> **Task objective**:
In the listing below, count each line containing "Collapse" and answer with the count only.
▶
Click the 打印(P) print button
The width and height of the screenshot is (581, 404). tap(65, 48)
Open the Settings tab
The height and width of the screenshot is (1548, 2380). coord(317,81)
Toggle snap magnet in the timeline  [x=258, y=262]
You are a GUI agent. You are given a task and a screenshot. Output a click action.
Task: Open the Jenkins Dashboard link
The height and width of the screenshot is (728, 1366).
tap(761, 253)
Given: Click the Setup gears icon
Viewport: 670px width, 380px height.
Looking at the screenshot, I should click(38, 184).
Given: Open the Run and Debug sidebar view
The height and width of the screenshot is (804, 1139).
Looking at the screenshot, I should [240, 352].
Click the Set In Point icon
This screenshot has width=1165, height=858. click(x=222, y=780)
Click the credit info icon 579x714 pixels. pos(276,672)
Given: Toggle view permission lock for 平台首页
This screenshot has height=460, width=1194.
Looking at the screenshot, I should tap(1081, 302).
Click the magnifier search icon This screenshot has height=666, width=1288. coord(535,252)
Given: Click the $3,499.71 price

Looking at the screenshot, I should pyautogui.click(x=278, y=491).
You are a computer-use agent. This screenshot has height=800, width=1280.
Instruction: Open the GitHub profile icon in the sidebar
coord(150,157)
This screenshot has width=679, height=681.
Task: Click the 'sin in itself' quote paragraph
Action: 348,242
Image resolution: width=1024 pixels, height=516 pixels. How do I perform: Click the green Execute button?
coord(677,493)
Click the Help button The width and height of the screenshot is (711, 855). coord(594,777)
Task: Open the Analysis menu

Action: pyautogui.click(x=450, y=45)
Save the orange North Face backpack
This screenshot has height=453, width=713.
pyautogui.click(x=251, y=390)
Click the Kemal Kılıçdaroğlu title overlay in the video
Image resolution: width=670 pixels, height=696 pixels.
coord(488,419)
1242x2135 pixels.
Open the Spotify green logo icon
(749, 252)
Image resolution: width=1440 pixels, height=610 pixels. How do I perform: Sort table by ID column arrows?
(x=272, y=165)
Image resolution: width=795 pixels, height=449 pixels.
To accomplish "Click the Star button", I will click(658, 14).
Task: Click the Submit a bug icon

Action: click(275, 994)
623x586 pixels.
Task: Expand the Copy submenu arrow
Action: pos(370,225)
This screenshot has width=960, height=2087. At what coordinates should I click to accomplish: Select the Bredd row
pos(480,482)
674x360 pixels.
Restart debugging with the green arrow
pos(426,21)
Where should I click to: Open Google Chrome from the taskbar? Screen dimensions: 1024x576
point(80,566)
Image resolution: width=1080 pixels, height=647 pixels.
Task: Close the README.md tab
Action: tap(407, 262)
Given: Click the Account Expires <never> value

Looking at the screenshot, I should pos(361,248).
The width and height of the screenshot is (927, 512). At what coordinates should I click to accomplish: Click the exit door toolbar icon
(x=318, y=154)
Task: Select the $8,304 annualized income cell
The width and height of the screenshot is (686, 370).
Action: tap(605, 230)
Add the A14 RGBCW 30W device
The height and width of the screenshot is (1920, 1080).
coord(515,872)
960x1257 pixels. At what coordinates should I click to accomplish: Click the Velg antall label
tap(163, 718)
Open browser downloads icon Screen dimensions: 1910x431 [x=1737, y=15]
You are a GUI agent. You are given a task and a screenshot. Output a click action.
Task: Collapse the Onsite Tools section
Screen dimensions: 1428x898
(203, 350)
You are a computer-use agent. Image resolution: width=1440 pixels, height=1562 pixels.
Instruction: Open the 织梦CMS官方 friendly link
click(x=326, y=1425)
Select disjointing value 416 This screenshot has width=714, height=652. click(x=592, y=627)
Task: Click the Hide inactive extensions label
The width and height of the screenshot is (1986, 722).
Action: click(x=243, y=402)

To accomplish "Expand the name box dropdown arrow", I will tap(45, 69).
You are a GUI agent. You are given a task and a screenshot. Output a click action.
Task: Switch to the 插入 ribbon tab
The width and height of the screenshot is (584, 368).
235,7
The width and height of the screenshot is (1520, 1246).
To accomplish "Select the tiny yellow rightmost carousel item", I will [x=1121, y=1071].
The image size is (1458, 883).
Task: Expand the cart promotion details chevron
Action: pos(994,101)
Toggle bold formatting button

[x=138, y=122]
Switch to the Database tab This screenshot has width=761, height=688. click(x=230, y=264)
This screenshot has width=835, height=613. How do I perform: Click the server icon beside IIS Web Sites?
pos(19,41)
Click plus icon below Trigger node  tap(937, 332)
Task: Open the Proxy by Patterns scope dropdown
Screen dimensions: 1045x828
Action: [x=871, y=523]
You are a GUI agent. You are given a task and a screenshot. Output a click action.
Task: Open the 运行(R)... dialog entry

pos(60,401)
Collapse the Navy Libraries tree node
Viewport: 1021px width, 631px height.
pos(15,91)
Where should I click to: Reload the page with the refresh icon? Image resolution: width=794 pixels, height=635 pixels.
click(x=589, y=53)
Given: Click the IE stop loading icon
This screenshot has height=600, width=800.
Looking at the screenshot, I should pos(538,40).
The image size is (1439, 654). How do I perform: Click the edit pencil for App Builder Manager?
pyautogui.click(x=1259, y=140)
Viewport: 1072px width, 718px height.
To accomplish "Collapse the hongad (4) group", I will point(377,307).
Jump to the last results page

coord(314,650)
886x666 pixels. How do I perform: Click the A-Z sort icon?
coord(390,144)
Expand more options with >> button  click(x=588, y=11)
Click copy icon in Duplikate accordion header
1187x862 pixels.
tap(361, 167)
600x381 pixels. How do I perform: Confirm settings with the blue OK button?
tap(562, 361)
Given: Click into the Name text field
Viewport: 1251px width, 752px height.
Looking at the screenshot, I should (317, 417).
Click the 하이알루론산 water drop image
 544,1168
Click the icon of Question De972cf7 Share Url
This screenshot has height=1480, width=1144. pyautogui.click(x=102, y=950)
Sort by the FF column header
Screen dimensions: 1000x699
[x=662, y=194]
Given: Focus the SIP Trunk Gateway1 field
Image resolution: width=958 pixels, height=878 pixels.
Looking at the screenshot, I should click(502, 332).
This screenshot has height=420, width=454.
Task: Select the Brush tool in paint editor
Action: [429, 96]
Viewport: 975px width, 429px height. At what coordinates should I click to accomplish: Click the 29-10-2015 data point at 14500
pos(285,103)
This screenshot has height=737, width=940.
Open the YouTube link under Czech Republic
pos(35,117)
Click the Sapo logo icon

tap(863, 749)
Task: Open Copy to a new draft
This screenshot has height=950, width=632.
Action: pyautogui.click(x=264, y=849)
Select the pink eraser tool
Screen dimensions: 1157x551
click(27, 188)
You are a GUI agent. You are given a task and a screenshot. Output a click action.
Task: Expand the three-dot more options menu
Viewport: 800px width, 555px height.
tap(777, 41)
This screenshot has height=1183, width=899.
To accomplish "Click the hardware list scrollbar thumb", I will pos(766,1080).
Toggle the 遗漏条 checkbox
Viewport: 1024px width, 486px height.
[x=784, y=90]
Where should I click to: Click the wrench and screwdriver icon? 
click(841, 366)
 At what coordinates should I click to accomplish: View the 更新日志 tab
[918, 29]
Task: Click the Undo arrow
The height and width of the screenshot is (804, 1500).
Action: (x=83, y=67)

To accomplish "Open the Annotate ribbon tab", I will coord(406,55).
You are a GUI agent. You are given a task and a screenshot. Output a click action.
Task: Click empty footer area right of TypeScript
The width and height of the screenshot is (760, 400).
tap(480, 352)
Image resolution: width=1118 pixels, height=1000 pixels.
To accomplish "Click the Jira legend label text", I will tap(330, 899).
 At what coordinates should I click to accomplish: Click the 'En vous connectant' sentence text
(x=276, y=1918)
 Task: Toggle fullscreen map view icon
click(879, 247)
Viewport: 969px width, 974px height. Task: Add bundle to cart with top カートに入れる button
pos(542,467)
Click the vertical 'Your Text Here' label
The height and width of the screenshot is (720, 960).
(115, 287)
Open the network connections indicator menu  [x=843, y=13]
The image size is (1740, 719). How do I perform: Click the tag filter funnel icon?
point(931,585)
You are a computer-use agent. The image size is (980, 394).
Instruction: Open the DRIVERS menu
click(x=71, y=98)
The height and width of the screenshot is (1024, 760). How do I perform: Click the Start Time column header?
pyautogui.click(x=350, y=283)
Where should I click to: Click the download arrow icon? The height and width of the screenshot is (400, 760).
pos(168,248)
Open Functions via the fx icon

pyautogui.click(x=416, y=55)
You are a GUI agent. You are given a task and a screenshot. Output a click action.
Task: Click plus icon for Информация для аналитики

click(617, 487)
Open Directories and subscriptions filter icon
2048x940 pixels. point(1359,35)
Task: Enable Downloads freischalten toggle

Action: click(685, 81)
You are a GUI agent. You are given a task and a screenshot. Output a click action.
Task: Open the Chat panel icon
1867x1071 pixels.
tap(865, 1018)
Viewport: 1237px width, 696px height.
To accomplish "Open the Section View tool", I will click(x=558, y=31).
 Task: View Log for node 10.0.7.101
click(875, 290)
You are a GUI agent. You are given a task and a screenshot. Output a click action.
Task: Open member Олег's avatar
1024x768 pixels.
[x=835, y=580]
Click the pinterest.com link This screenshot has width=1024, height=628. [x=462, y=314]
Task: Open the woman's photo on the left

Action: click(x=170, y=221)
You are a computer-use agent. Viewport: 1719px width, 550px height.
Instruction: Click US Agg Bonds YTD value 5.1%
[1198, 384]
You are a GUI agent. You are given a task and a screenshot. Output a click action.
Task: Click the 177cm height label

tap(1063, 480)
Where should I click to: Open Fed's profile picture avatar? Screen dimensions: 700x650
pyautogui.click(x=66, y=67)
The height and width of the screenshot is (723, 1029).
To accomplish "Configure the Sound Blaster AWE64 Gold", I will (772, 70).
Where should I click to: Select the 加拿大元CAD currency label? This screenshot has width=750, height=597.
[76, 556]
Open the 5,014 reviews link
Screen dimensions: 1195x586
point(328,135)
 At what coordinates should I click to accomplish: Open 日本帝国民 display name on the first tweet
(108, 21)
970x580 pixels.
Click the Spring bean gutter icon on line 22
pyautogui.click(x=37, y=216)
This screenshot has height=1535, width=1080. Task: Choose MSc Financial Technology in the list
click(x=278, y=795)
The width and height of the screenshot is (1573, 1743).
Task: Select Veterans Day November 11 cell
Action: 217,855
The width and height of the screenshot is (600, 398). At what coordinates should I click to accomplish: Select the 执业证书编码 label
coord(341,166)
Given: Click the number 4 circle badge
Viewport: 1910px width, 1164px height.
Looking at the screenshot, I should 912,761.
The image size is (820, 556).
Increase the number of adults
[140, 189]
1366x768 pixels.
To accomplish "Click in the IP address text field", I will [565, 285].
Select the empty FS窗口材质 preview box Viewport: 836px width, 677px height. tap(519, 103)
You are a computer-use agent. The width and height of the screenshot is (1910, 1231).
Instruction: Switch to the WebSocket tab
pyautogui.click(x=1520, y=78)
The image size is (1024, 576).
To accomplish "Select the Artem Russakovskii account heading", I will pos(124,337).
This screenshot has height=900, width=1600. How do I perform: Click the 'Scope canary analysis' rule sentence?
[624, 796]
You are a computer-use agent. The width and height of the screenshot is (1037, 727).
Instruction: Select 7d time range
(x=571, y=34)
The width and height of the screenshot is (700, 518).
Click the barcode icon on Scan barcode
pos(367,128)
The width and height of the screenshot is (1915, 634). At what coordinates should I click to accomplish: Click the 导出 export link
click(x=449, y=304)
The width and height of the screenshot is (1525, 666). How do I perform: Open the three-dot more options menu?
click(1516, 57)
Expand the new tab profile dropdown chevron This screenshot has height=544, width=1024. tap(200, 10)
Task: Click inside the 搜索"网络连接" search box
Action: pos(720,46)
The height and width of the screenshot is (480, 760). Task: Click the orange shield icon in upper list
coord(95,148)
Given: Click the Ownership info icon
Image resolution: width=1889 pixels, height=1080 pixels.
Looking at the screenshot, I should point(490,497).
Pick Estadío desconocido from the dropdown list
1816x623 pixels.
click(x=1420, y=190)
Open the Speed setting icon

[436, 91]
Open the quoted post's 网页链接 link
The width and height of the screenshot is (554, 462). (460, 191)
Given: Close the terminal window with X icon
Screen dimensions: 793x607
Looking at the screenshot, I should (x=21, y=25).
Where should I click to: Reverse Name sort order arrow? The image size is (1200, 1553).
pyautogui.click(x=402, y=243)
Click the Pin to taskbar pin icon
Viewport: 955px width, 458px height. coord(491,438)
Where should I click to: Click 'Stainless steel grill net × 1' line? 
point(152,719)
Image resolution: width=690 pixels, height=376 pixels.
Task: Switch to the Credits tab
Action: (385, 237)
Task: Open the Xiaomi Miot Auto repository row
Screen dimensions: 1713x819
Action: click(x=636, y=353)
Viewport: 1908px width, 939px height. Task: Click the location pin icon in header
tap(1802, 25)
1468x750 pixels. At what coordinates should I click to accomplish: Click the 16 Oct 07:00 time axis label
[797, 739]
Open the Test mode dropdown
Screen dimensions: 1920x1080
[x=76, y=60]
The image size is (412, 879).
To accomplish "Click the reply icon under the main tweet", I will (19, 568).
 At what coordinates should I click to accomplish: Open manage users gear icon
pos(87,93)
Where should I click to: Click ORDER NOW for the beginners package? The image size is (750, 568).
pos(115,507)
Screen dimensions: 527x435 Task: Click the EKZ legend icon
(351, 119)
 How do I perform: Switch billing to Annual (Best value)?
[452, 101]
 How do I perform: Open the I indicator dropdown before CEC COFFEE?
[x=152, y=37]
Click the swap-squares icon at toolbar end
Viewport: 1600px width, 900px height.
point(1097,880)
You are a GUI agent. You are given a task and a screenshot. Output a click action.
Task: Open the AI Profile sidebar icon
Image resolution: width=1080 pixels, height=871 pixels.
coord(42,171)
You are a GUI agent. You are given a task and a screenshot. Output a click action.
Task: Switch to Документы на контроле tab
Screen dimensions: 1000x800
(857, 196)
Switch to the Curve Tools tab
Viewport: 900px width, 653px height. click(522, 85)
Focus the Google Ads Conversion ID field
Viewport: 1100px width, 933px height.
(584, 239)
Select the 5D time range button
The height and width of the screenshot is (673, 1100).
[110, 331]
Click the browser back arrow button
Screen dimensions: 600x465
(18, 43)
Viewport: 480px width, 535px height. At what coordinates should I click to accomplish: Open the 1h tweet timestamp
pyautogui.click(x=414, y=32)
◀
> **Completed task**:
3